**What is being asked**
Swap "Support T2" for "Support T1" in the data below, starting at the line that has "You are a GUI" and stopping after the line that has "coord(375,565)", with all else unchanged. Return only those lines, leaving the pictures out.

**Data supplied**
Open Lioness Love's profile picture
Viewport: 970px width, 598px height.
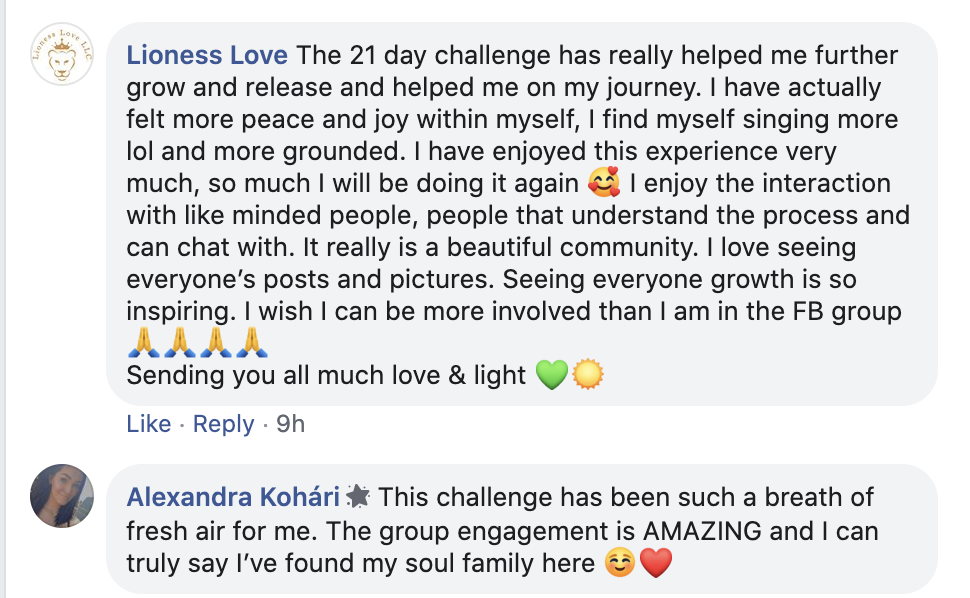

---

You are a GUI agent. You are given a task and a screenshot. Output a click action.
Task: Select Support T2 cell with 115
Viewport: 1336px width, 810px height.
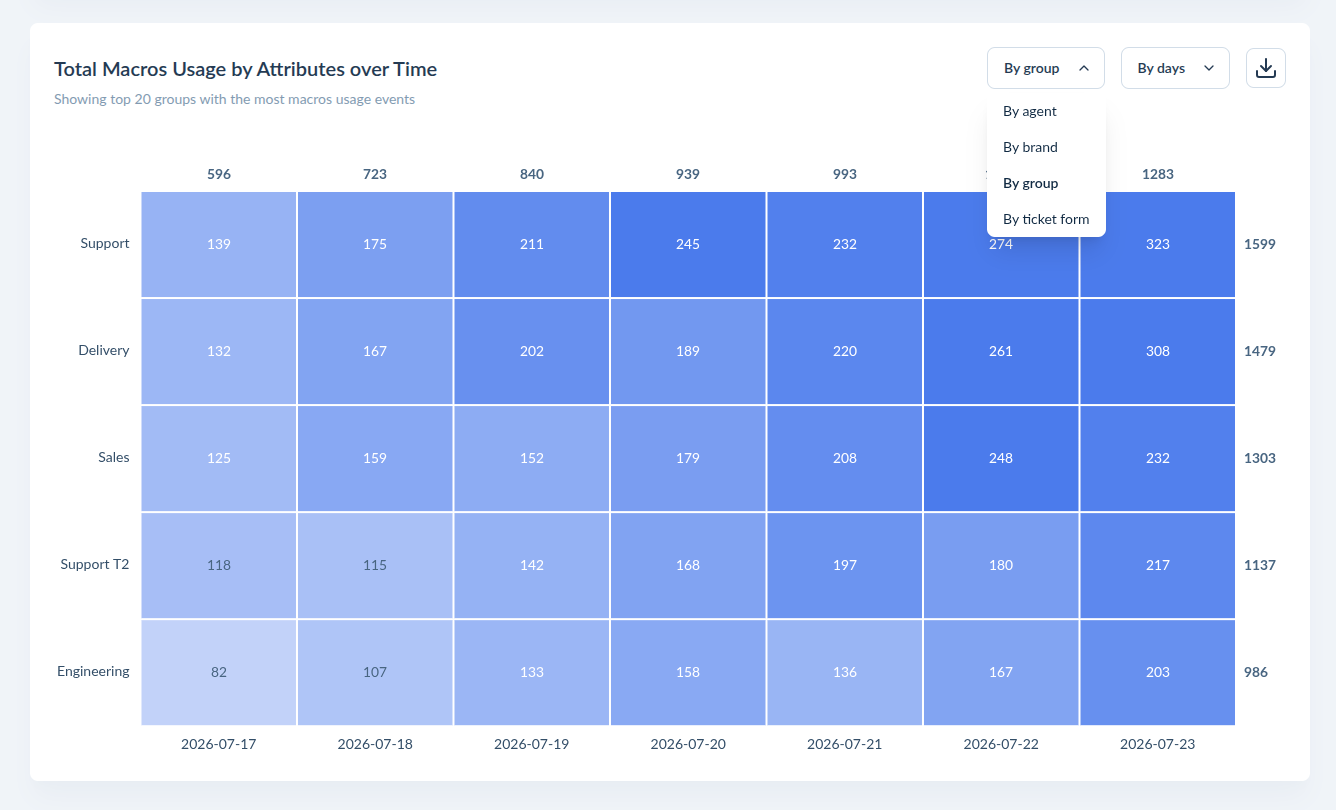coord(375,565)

---

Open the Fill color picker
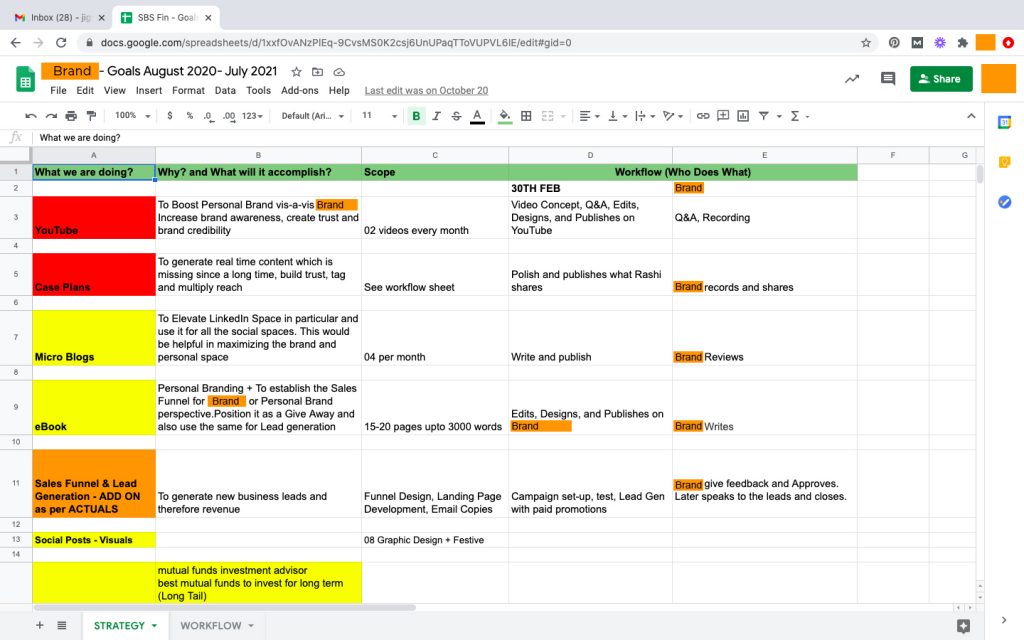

**Response to this task**
You are a GUI agent. You are given a task and a screenshot. Output a click action.
Task: Select Support T1 cell with 115
Viewport: 1336px width, 810px height.
coord(375,565)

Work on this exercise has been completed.